The Board of Supervisors today declared April 9 Pay Equity Day in San Francisco, in recognition of the persistent national gap between male and female financial compensation. But with the city locked in a dispute with SEIU Local 1021 over pay cuts to jobs dominated by women and workers of color, the day took on special local significance. Ahead of the declaration, union members, activists, and supervisors rallied in front of City Hall, chanting against San Francisco’s wage inequality and the general climate of fiscal austerity.
Women in San Francisco earn just 84 cents for every dollar paid to their male counterparts. Although this figure is slightly higher than the national average of 77 cents per dollar, the discrepancy represents a yearly wage gap of $9,968 per year, according to the National Partnership for Women and Families. At today’s press conference in front of City Hall, Sup. Malia Cohen called the gap “unconscionable in a country as wealthy as ours.”
Cohen was joined by Sups. David Chiu and David Campos, who both spoke out against gender-based wage gaps. “It is important for men to speak out,” Chui said. “It wasn’t women who made the decision for pay to be unequal.” Campos went a step further, promising to vote against any budget that further entrenches unequal pay. “I will not support any budget that reflect this discrepancy,” he said.
SEIU Local 1021, which represents over half of city employees, is currently locked in a budget dispute with the city over pay cuts that would adversely affect women and workers of color.

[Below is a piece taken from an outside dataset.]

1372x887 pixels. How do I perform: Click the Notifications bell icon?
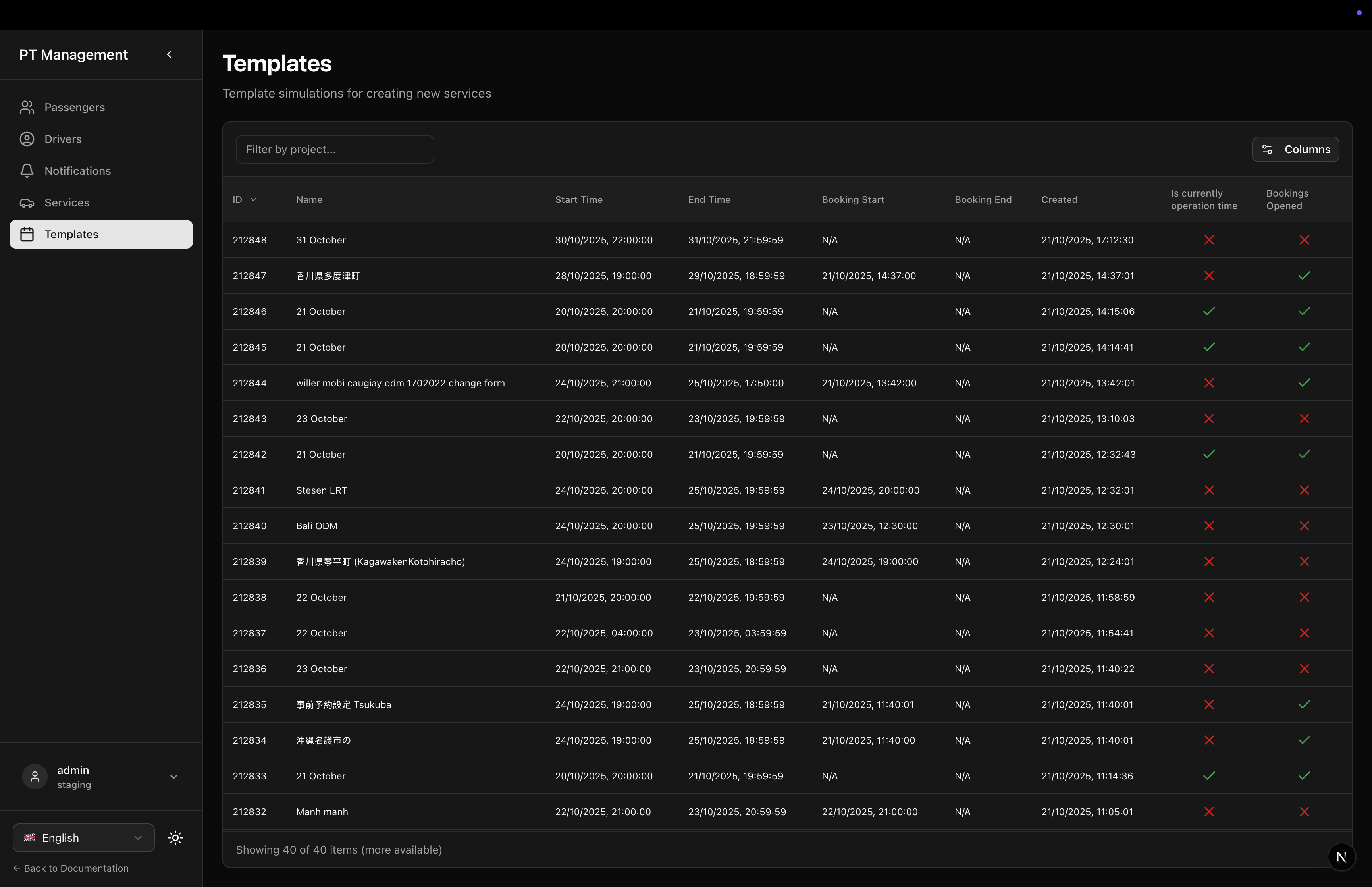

The city Department of Human Resources has recommended that the city cut the salaries of 16 categories of city workers, including personnel clerks and nursing technicians, which are disproportionately females and workers of color. The dispute was recently sent to an arbitrator.
At today’s event, local SEIU leaders and the San Francisco Women’s Political Committee (SFWPC) continued to pressure the city to reconsider the salary cuts. SFWPC President Laura Hahn called persistent pay inequality “embarrassing.”
“If we can’t achieve it here in San Francisco where are we going to do it?” she asked.
Former Supervisor Chris Daly, who now works as political director for SEIU 1021, echoed Hahn’s concerns and charged that the proposal to cut pay for female-dominated categories calls into question the city’s long term commitment to pay equity.
“If you ask Mayor Lee if he supports wage equality, of course he will say yes,” Daly told us. “But in reality, his Department of Human Resources is rolling back progress.” Daly’s repeated requests for Mayor Lee to intervene in the wage-cut arbitration have not yet been answered.
But for the DHR, the recommended cuts have more to do with fiscal reality than gender equality. At a March 7th budget hearing, DHR director Micki Callahan said, “It would be improper to base any decision on demographics.”
She voiced concern over the “root causes” of pay discrepancy, but indicated that these issues fall outside the purview of her department. Spokespeople for the the DHR department have repeatedly assured us that the proposed budget cuts have nothing to do with gender, but rather reflect an effort to bring city salaries in line with market forces.